▸ **Material for this exercise**:
☆ ☆ ☆ ☆

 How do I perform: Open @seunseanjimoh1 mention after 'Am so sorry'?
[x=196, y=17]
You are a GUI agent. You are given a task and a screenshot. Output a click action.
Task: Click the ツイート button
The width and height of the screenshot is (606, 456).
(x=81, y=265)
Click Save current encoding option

☆ ☆ ☆ ☆

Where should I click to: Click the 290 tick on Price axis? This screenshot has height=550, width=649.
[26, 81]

☆ ☆ ☆ ☆

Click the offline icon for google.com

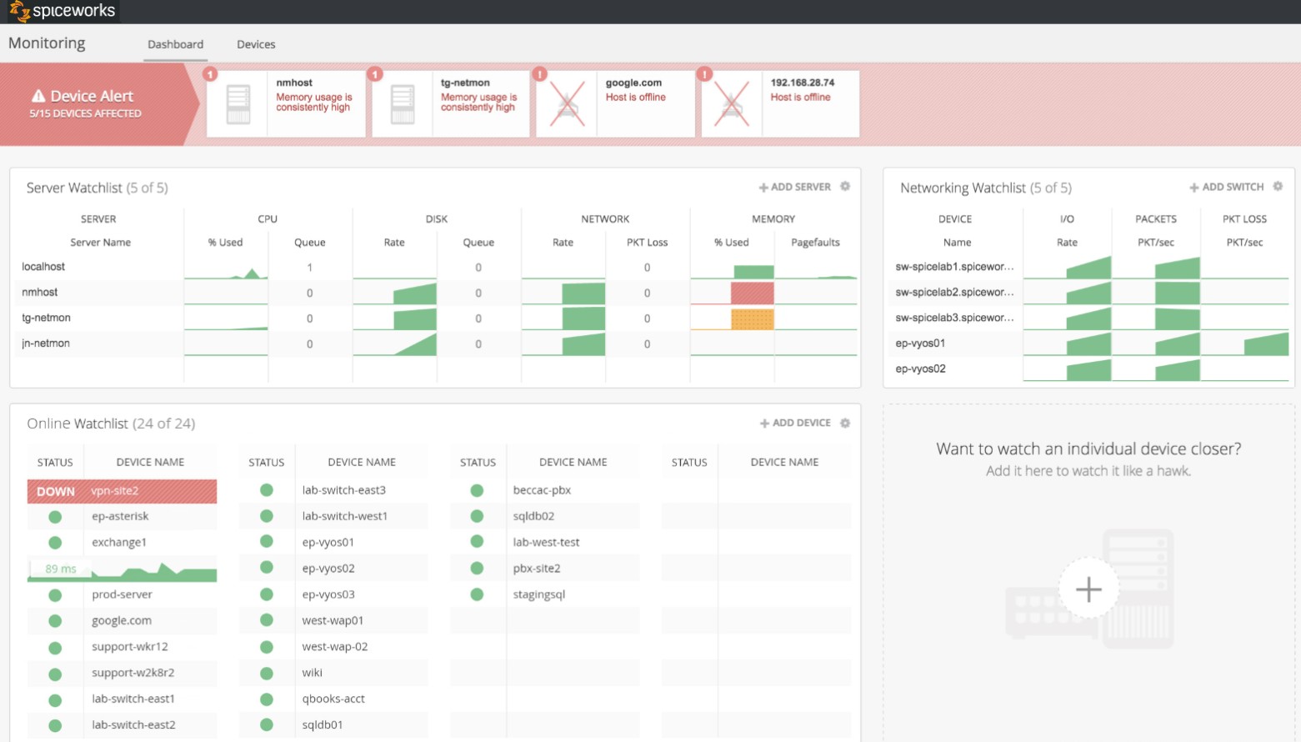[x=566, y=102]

☆ ☆ ☆ ☆

▸ **To do**:
Everything above from the line with "You are a GUI" to the line with "Click Save current encoding option", both included, must be repeated exactly, and nothing outside that range.

▸ **Your solution**:
You are a GUI agent. You are given a task and a screenshot. Output a click action.
Task: Click the ツイート button
The width and height of the screenshot is (606, 456).
(x=81, y=265)
Click Save current encoding option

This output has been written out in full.